According to Mr. Greenidge, the Ministry was fully cognizant of the likely litigation at the ICJ due in 2018 and, “in particular, the need for funds to pay the enlarged team of lawyers that would be required should the United Nations Secretary General honour his commitment to refer the Guyana case to the ICJ  without further procrastination after December 2017.”

Seeking to provide clarity on the chronology of transactions surrounding the ‘signing bonus’ and its deposit, he told legislators it was Minister of Natural Resources, Raphael Trotman, during 2015 and 2016, after discussions with ExxonMobil, who proposed to the Cabinet Counsel of Ministers that the payment of a bonus on the extension of an agreement by the company be undertaken.

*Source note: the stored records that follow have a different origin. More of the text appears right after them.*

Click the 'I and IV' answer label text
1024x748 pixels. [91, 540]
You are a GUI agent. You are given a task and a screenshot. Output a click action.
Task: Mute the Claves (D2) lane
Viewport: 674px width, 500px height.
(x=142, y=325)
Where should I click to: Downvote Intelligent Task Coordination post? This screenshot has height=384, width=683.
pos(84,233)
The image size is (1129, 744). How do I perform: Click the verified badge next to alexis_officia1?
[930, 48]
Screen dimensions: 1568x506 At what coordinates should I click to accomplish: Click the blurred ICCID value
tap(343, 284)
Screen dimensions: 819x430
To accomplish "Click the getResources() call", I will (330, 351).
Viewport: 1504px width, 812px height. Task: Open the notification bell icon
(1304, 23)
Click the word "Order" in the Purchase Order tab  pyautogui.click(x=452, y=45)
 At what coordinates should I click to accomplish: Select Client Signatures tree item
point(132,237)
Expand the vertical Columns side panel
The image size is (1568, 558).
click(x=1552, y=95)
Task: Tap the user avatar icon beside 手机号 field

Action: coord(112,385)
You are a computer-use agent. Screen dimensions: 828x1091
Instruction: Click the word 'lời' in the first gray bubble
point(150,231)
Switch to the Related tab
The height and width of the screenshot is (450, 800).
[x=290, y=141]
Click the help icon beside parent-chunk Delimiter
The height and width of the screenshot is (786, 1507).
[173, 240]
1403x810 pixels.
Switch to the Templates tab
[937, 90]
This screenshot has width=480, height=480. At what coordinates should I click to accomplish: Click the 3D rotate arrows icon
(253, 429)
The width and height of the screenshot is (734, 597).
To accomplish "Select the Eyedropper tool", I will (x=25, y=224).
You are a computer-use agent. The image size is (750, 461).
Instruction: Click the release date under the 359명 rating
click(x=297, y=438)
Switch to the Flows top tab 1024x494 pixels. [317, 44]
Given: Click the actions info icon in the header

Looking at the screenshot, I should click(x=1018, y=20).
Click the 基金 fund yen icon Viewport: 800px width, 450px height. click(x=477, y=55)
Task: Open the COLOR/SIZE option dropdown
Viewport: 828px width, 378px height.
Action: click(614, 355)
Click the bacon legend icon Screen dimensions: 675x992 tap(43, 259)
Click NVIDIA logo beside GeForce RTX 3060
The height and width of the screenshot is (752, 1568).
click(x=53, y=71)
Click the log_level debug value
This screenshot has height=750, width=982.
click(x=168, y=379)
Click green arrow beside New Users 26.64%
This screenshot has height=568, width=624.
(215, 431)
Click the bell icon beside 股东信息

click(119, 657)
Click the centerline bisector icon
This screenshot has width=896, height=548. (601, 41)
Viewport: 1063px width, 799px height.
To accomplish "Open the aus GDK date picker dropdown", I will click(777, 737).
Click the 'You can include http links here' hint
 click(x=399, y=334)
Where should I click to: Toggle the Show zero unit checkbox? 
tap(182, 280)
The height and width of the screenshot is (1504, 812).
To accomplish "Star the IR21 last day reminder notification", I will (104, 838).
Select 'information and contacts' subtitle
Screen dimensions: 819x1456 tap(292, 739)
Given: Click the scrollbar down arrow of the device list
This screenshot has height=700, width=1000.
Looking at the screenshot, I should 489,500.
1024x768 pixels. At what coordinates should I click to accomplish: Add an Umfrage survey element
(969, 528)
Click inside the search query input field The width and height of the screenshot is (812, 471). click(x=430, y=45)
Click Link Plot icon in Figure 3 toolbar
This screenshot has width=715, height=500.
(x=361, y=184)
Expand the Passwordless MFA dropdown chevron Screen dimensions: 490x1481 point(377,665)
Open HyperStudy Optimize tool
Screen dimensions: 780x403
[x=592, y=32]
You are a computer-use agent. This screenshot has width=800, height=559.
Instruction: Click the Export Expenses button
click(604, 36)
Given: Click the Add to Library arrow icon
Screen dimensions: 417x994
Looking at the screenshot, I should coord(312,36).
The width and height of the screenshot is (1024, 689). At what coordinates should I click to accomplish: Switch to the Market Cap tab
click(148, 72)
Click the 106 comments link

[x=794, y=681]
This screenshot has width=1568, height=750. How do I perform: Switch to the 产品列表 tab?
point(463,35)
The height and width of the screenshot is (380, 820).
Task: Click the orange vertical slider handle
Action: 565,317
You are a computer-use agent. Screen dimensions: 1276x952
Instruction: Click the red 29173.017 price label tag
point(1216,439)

He said Cabinet agreed and in June 2016 the Minister duly reported that the negotiation had been completed and that it approved the terms negotiated and the arrangements to receive the funds.


“Nothing about the levy was either particularly secret or illegal…Many agreements are approved during the course of any year without being announced,” Mr. Greenidge said in defence of the secrecy surrounding the actual deposit into a separate account.

He reminded that the earmarking of funds is not unusual in Westminster-type systems and used as example, “the monies collected by GGMC (Guyana Geology and Mines Commission) and GFC (Guyana Forestry Commission, for example are earmarked, meaning that they do not go to the Consolidated Fund in the first instance, if at all.”

The retention of revenues by the state owned GGMC and GFC are as a result of Legislative Instruments bringing into being the two state agencies and makes provisions for its treatment of revenues outside of the Consolidated Fund.

This deposit, he said, is also in keeping with that processes and practices used for other monies received from external sources, such as the Inter-American Development Bank (IDB), “especially where overseas contractors may have to be reimbursed.”

Greenidge disclosed that it was in pursuit of the decision of Cabinet, that the Secretary to the Treasury gave instructions about the placement of the funds.

“The Central Bank, the Government’s banker, was directed not to utilize the funds to meet any Government expenses without written instructions from a named set of persons, the most senior public financial officers in the country,” he said.

On the matter of accepting the signing bonus from ExxonMobil, Vice President Greenidge said, “whilst such payments are not unusual there is no standard arrangement or formula concerning either the quantum or procedures for signing bonuses.”